--- REQUIREMENT 1 ---
In the June 5, 1999 dream entry, how wide and how deep was the pit on the sand bar?
[begin DOCUMENT EXTRACT]
Jun 5 - Jun 8 - Jun 16 - Jun 21 - Jun 22 - Jun 23



June 5, 1999

I was walking along the beach with some other people. The water was to the right of us, and I get the feeling that it was Case Inlet by the property my folks used to own. I’m pretty sure that Jethro was there. We started running and finally we made it to the end of the beach. Standing there was a man, and suddenly we were all cavemen. I noticed that we had arrived at the summer camp that is at Case Inlet, a place for parents to scoot their kids off for two weeks during the summer for them live the outdoors and give their parents some peace. It was a place that, as a kid with my family, I had spent many good times at, although I am sure we weren’t supposed to be there but hey man, there were no kids so wut du? Anyway, I tried to make a fire, probably because we all associate making fires with cavemen in some sort of twisted way. I was standing on a sand bar that stretched out from the shore for about 200 feet and somewhere near the end of it there was a deep pit that the fire I, or someone else, had made in. The pit was three feet round and six feet deep. I looked into the pit and there was some fire in there, a little bit, but I also noticed some plastic; a crumbled up four-inch mass that was melting from the fire burning around it. I was confused as hell when I saw this because I knew that there was no such thing as plastic back in cavemen days. Sometime later I noticed an area about a hundred feet away where Charles, Peter Peckster, and I went fishing for bullhead when we were 12 years old, and at that spot was a dark opening in the foliage on the backside of the beach. I went there to go check it out. When I went to that spot on the beach, I saw some guys there and I started talking to them, you know, shooting the shit with your local human, then somehow I ended up in a room, or a complex of some kind. This place/room was like an observation place for these men to observe cavemen such as myself and other cavemen.
[end DOCUMENT EXTRACT]
[begin TASK MATERIAL]
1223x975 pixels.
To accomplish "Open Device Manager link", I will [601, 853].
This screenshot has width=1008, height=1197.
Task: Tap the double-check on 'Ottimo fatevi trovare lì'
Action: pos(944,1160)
[end TASK MATERIAL]
--- REQUIREMENT 2 ---
Turn every line of the records into a numbered list item, skipping blank lines.

--- RIGHT ANSWER 1 ---
The pit was three feet round and six feet deep.

--- RIGHT ANSWER 2 ---
1. 1223x975 pixels.
2. To accomplish "Open Device Manager link", I will [601, 853].
3. This screenshot has width=1008, height=1197.
4. Task: Tap the double-check on 'Ottimo fatevi trovare lì'
5. Action: pos(944,1160)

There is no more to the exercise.